Spring Yard Cleanup Checklist

Spring Yard Cleanup Checklist

Stay on top of spring yard cleanup with a checklist to help you prioritize projects.

Spring yard cleanup involves removing debris and winter damage from your yard and preparing it for the new growing season. It's a great time to tidy up your lawn, gardens, and outdoor spaces, and make any necessary repairs or renovations. A well-maintained yard will not only enhance the aesthetic of your home but is also a vital part of home maintenance and an excellent way to get a head start on the gardening season.
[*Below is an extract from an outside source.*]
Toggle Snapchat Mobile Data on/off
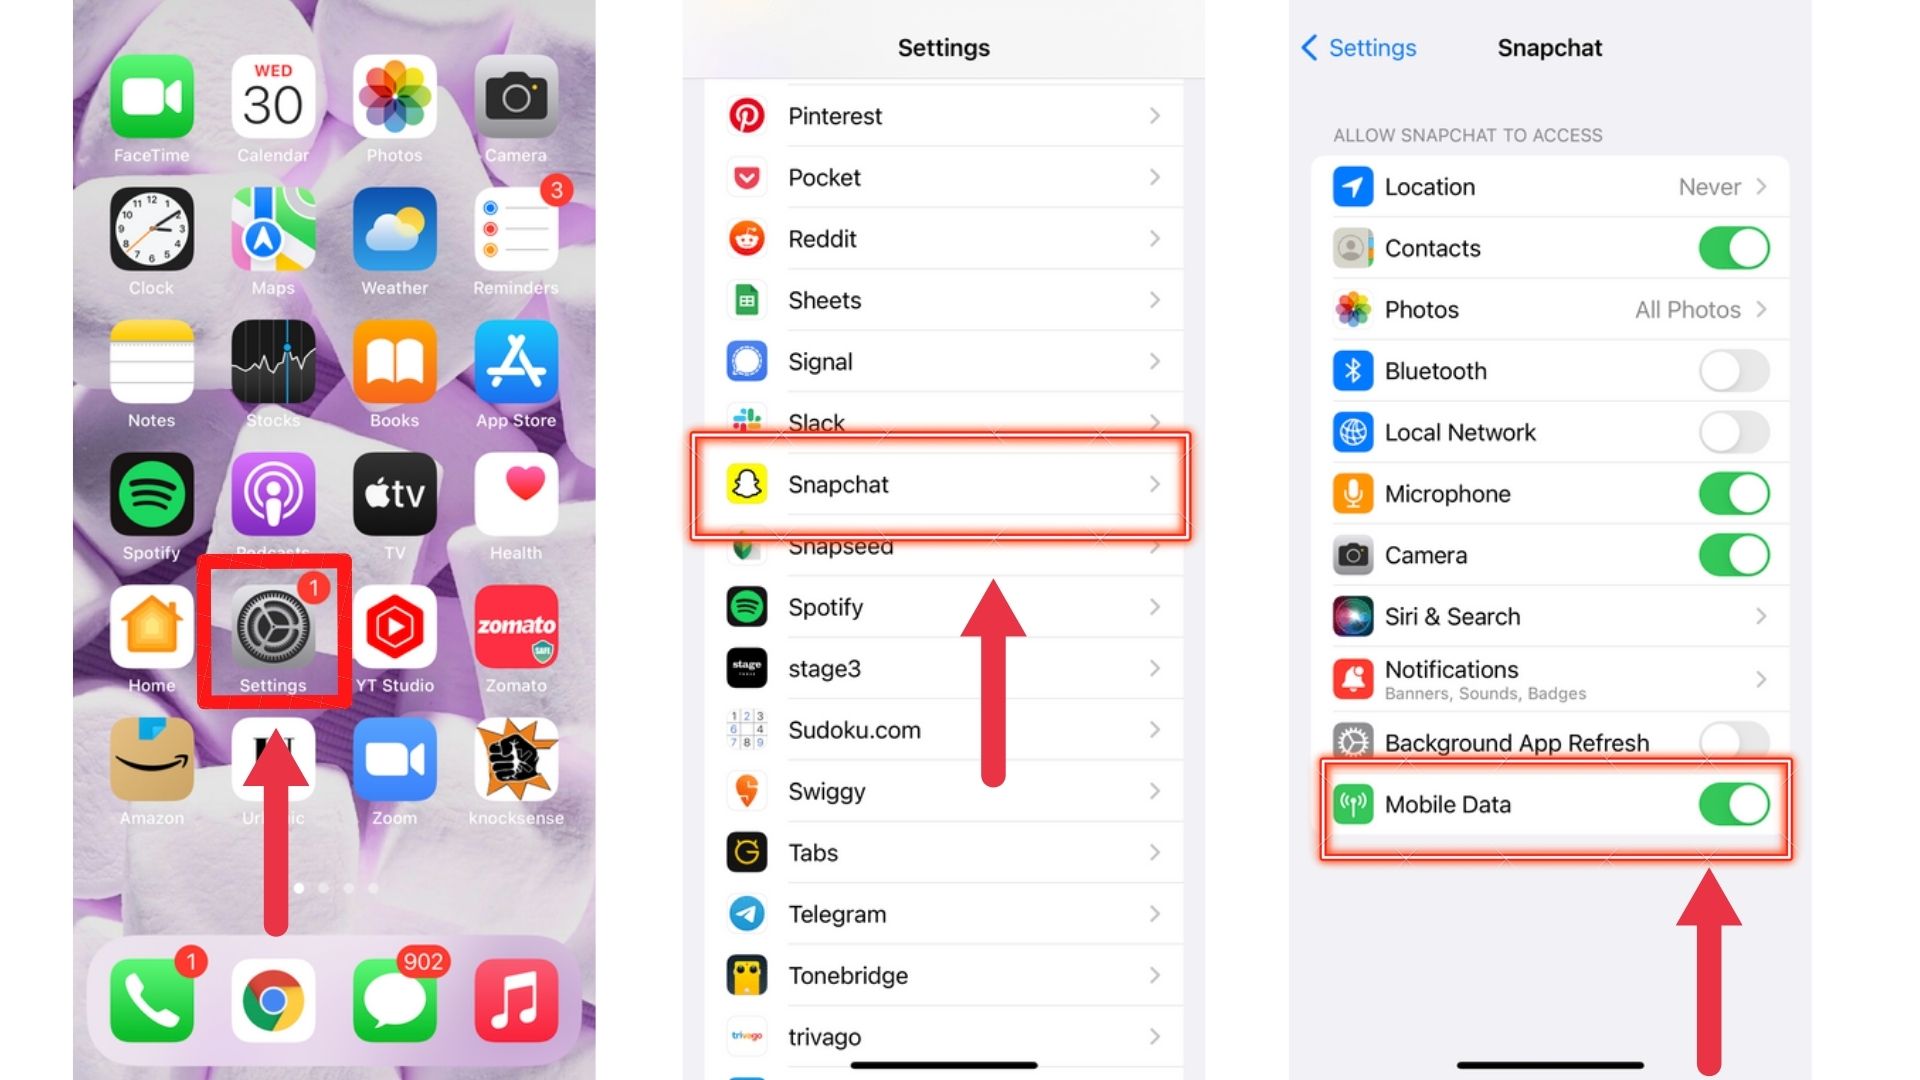This screenshot has width=1920, height=1080. pos(1731,804)
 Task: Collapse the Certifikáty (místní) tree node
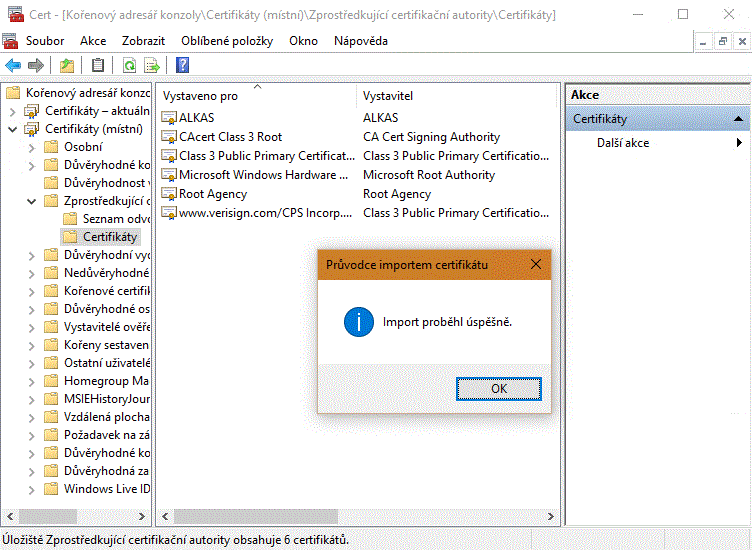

Let’s get busy.

First Things First

Get Started: While March is typically a good month to start yard cleanup, the best time to begin the work depends on the conditions and temperature. You're good to go when all snow and ice have completely melted from the yard, and warmer temperatures have moved in.

Inspect: Walk your property, inspecting the lawn, garden, and outdoor areas. Focus on standard tasks such as trimming overgrown bushes and shrubs, cleaning patio furniture, pruning trees, taking down holiday decorations, removing dead stems and roots from potted plants, cleaning gutters and downspouts, detangling dead vines from trellises, raking leaves, picking up pinecones, and clearing pine needle piles.

Establish a Timeline: Prioritize your projects based on your inspection results. For instance, wait to rake the lawn until after trimming shrubs and unclogging gutters, so you can efficiently remove twigs, gutter debris, and leaves in one go.


Prune and Trim: Good pruning stimulates new growth, helps to prevent disease, and shapes the shrubs like a good haircut. If shrubs have early blooms, wait to prune until all the buds have flowered to avoid the accidental cutting of buds.

Garden & Flower Beds

Clean Beds: Rake debris, leaves, and winter mulch out of the beds and discard or compost. Pull weeds and debris from all beds, dead vegetables from the garden, and dead annuals and perennial growth from the flower beds.

Edge: Without intervention, grass naturally grows from the lawn into the garden and flower beds. Use an edger to cut a crisp line between the lawn and the beds. Not only does the tidy delineation look better, but it also helps to contain mulch in the beds.

Mulch: Mulch is beneficial to soil health by helping to retain moisture, protect plants from exposure to erosion and temperature swings, and nurture the soil biology below. The best time to mulch is early to mid-spring. Rake the beds clear of existing mulch and replace it with an even 2 inches of fresh mulch.

Fertilize: Fertilizer ensures that soil nutrients are at a level to promote healthy growth. When you have chosen the processed or organic type and amount of fertilizer you want to use in your garden soil, mix the fertilizer 3 to 5 inches before planting; then water. For flowering plants, fertilize a week after your last frost before any growth begins.

Perennial Division: If you didn’t divide perennials in the fall, now is the time to distribute them to other beds. Dividing young perennials as they emerge in the spring provides them several weeks to get established before warm weather sets in.

Plant: When you have cleaned the beds and treated the soil, it’s time to plant your garden and flower beds.


Clean: Spring is the perfect time for deep cleaning your lawn. Start by picking up tree branches and raking up any leaves and debris accumulated over the winter months. Raking will help improve airflow and promote healthy growth. Removing the debris will also help reduce the risk of disease and insect infestations.

Aerate: Aeration is the process of either removing small plugs of soil from the lawn or poking holes into it to allow for better water, air, and nutrient penetration. This is especially important for lawns that have become compacted over time. Aerating in the spring can help reduce water runoff, improve root growth, and enhance the overall health of your lawn. Core aeration is the process of punching out cores, or plugs of soil. The types of core aerators are manual, gas-powered, and tow-behind. Spike aeration pokes holes in the soil using pitchforks, spiked shoes, or rolling push and tow-behind aerators. In preparation for aeration, mow the lawn and water it a few days before aeration. Doing so helps the chore of aeration by exposing the surface, moistening the soil, and providing easy access to the ground.

Dethatch: Thatch is a layer of dead grass and other organic material that accumulates on the soil’s surface. If it builds up too much, it can prevent water, air, and nutrients from reaching the roots of your grass. Dethatching in the spring will help improve the health of your lawn and promote better growth. A dethatching rake is ideal for lifting and breaking up thatch.

Fertilize: Fertilizing your lawn in the spring is crucial for promoting healthy growth and preventing disease. First, test the nutrient levels and pH of the soil with a commercial soil kit or have the soil tested by a professional. A good test will help you determine the fertilizer you need for a healthy, green lawn. Then, choose a fertilizer formulated explicitly for spring and apply it according to the manufacturer's instructions. This will help your lawn get off to a great start and provide the nutrients it needs to thrive throughout the growing season. The best time to fertilize is just before its most active growth, so early to mid-spring, depending on your climate.